(Data excerpts)
********************
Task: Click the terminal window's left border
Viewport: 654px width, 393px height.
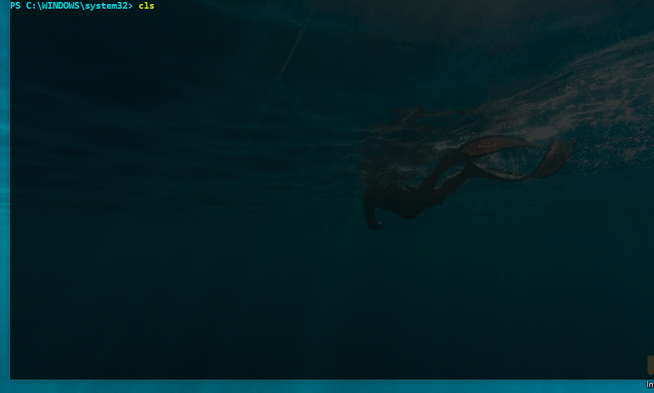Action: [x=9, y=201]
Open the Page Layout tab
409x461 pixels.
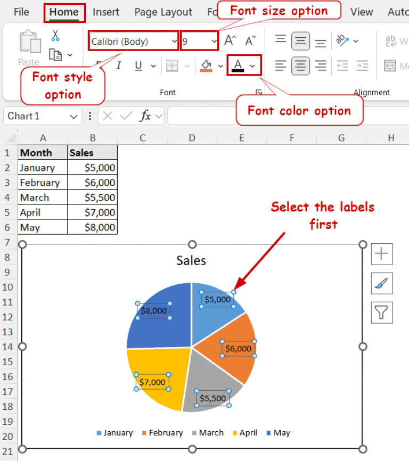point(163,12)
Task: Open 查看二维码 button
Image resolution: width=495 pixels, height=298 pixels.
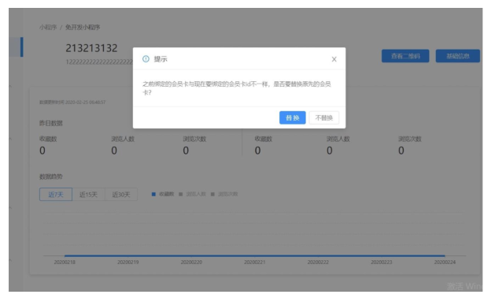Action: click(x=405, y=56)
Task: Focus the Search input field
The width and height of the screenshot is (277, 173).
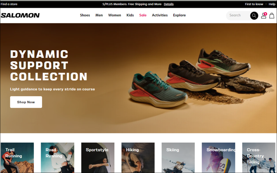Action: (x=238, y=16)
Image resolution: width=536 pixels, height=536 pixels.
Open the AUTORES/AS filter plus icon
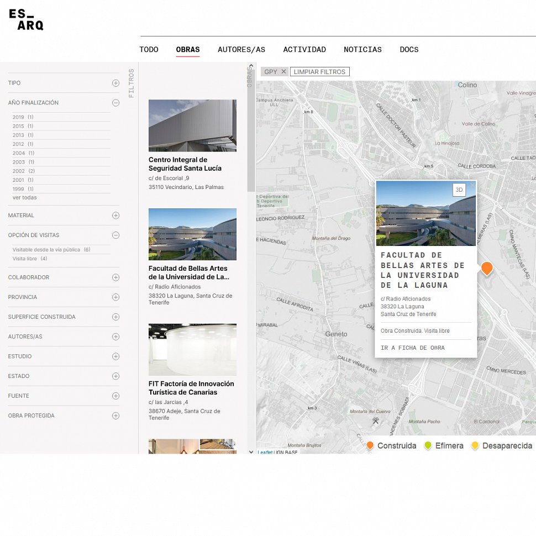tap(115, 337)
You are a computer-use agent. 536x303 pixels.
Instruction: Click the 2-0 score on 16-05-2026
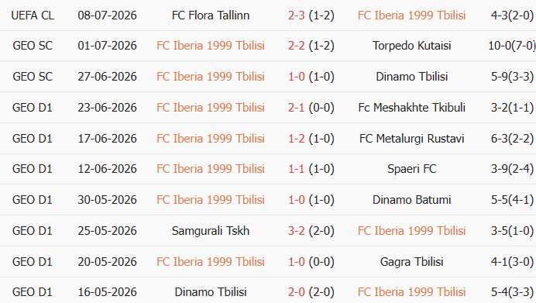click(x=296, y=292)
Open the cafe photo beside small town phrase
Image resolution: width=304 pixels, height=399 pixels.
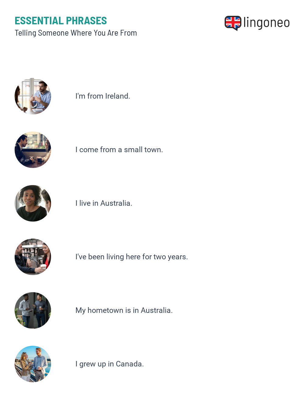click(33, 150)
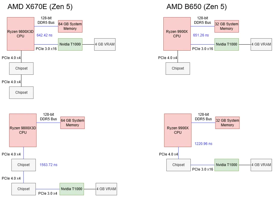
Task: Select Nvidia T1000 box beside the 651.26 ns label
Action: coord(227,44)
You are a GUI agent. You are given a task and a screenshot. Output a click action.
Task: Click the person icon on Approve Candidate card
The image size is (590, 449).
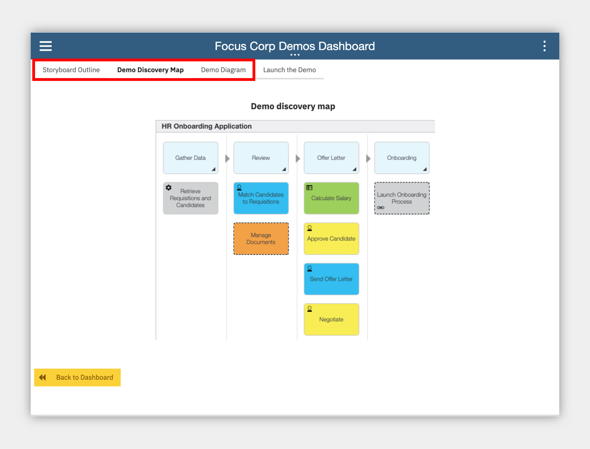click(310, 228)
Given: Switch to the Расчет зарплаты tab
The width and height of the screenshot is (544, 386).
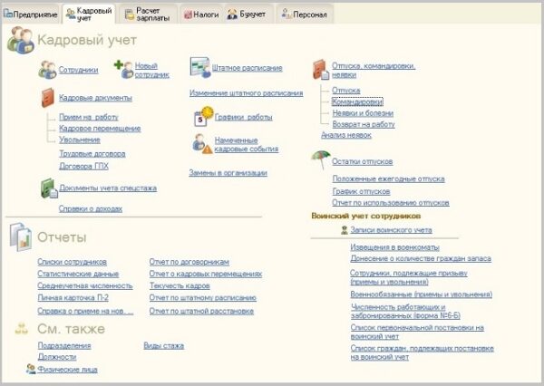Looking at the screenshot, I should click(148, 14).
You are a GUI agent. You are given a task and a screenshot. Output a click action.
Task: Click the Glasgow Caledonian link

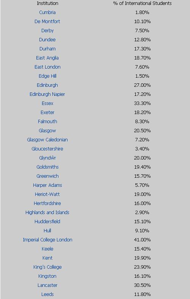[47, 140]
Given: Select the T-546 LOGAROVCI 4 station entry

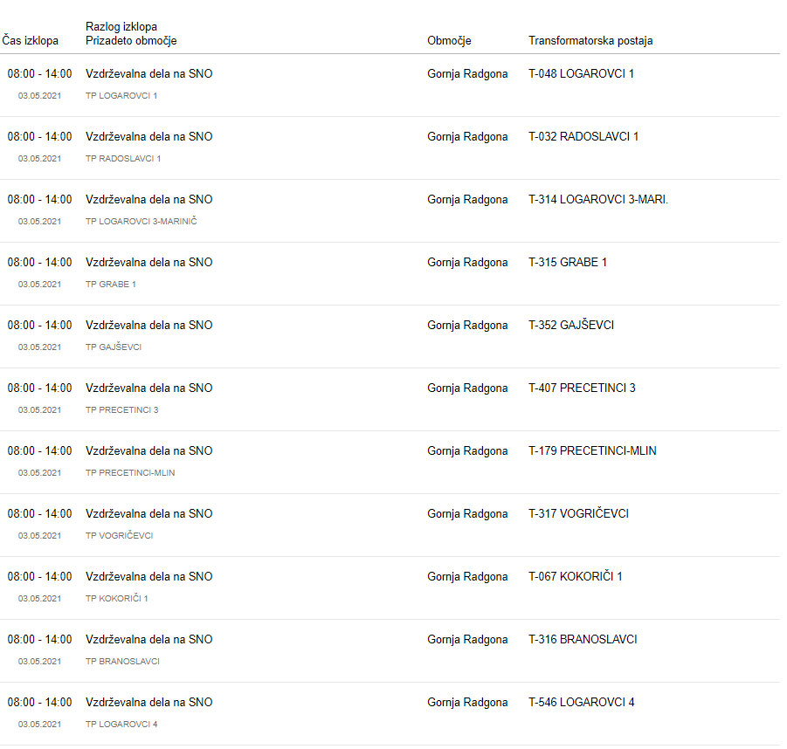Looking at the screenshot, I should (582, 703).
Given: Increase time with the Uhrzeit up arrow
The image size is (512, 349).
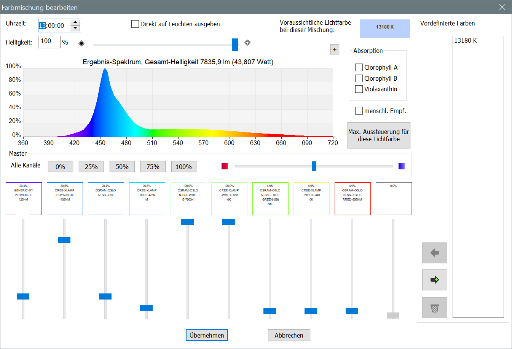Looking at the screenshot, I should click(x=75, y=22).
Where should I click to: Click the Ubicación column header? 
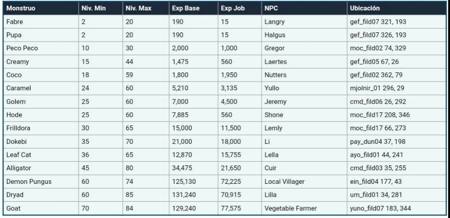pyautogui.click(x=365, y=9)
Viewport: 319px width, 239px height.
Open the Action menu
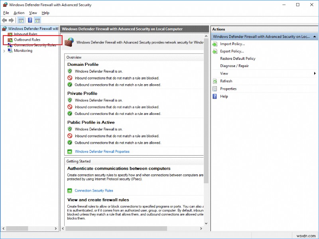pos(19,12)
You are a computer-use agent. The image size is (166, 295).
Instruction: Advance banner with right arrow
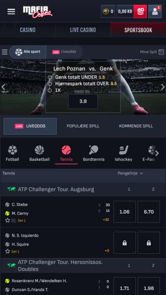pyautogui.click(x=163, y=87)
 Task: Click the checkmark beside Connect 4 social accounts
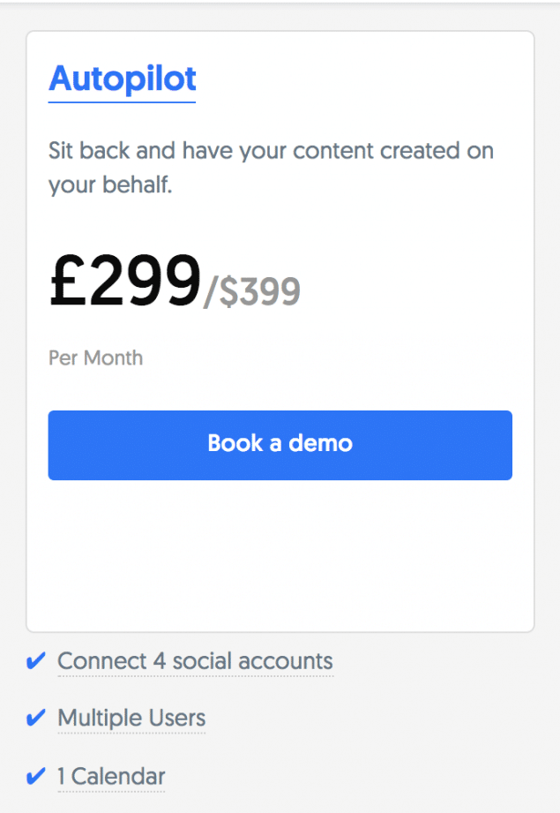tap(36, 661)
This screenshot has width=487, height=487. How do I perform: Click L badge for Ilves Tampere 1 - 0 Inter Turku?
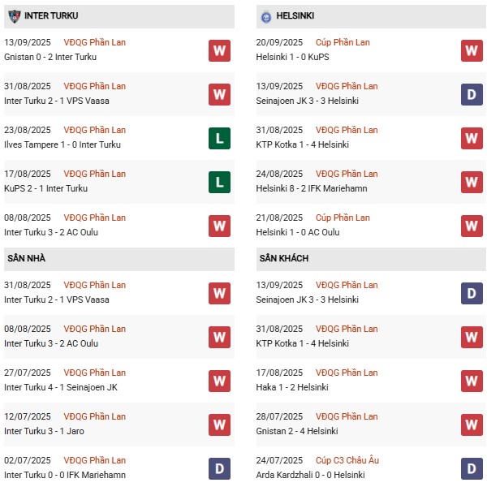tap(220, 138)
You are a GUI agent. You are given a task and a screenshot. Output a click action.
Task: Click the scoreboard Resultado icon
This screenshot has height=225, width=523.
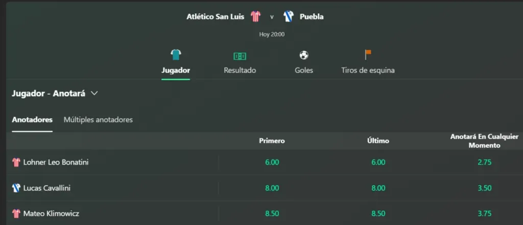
********************
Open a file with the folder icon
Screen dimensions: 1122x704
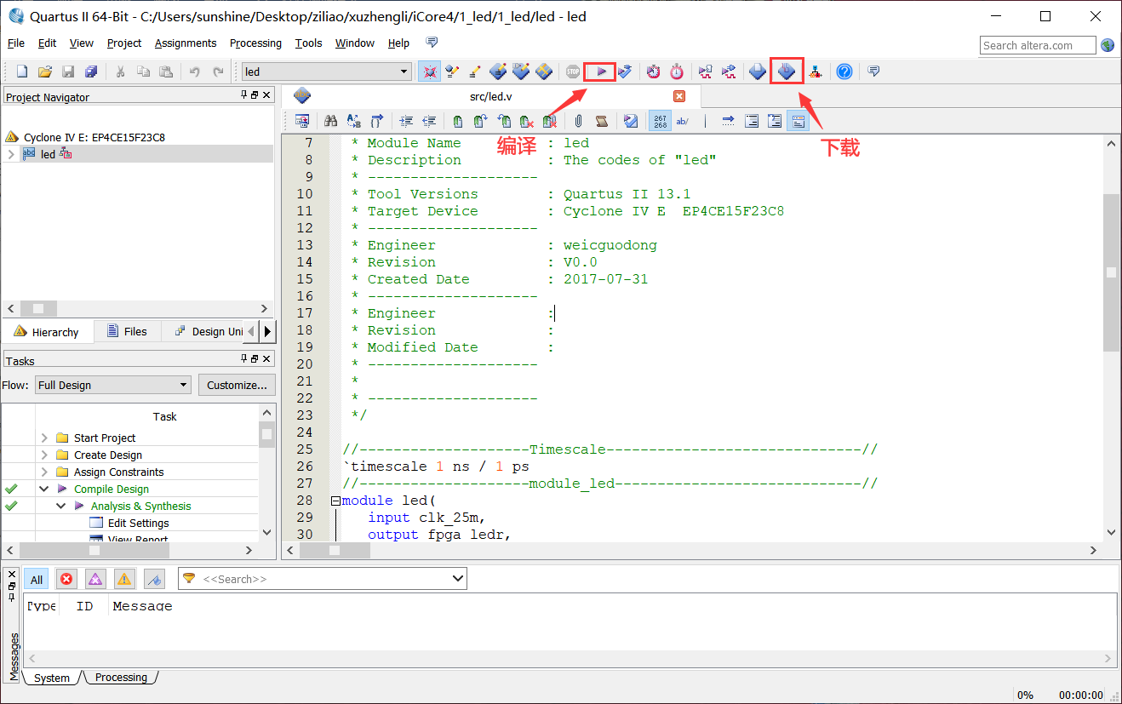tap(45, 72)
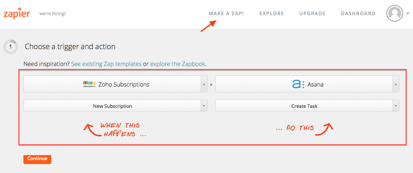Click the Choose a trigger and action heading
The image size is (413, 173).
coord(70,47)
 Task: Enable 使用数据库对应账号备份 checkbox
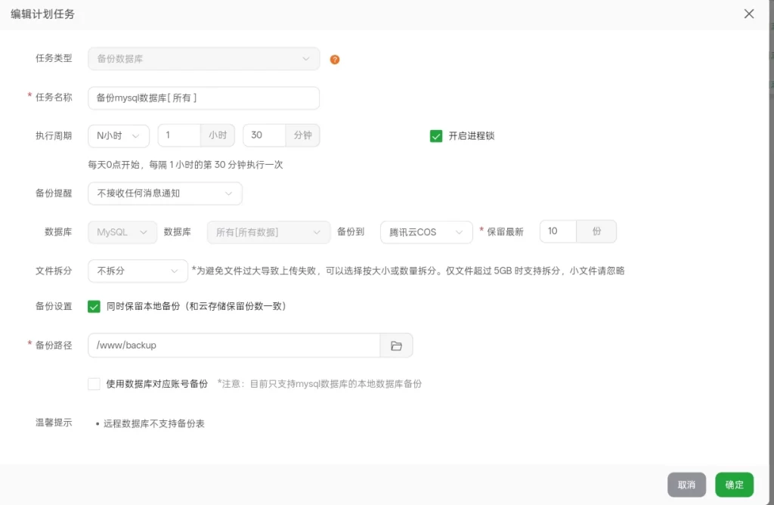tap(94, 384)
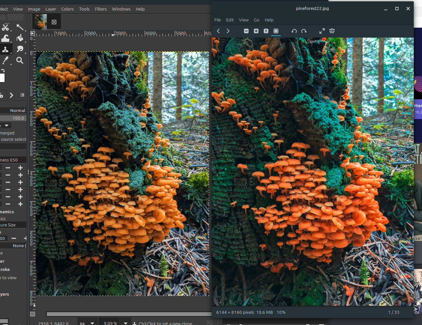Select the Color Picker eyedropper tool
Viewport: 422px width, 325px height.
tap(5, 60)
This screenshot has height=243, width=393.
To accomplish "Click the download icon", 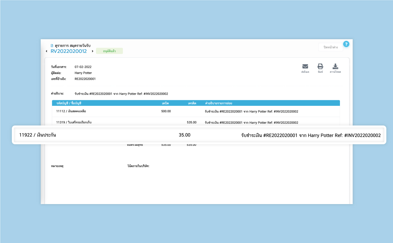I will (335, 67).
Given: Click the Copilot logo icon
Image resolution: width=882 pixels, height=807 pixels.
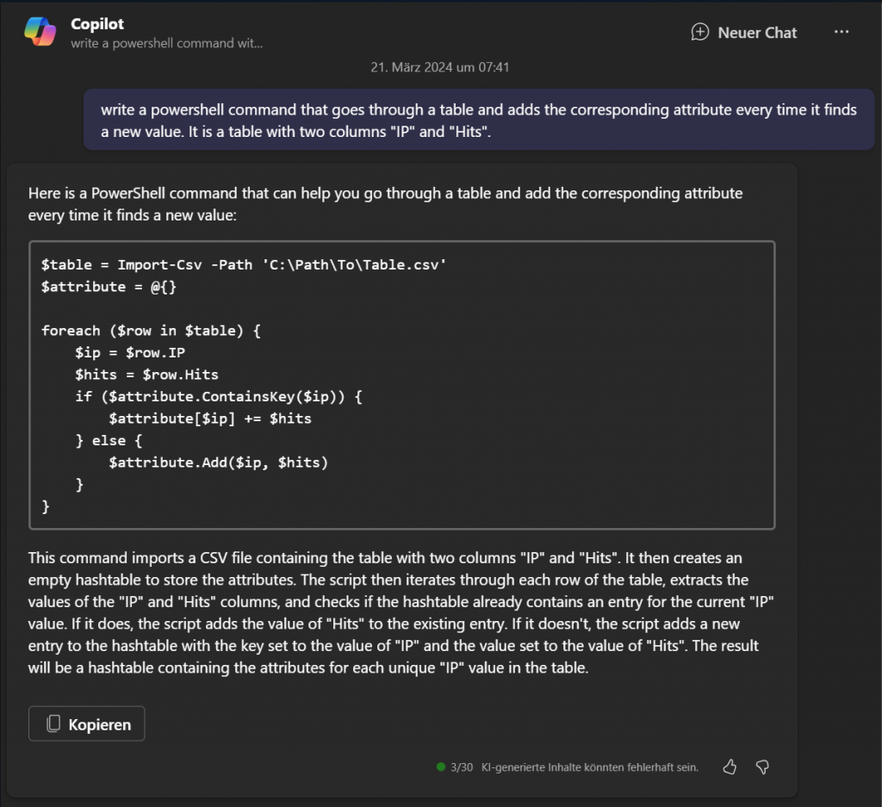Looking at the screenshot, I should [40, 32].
********************
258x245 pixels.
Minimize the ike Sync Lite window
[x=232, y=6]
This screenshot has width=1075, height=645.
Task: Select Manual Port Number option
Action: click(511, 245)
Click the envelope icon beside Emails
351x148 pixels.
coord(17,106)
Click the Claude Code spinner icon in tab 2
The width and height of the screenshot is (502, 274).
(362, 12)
********************
**EXERCISE:** Transcribe only the lines above that start at the line containing "409x461 pixels." and end at the line containing "You are a computer-use agent. 536x303 pixels.". Omit pictures.

**RESULT FOR THIS TASK:**
409x461 pixels.
point(163,12)
Task: Open 查看二维码 button
Image resolution: width=495 pixels, height=298 pixels.
Action: click(x=405, y=56)
Task: Focus the Search input field
The width and height of the screenshot is (277, 173).
Action: (x=238, y=16)
Image resolution: width=536 pixels, height=536 pixels.
Open the AUTORES/AS filter plus icon
tap(115, 337)
You are a computer-use agent. 536x303 pixels.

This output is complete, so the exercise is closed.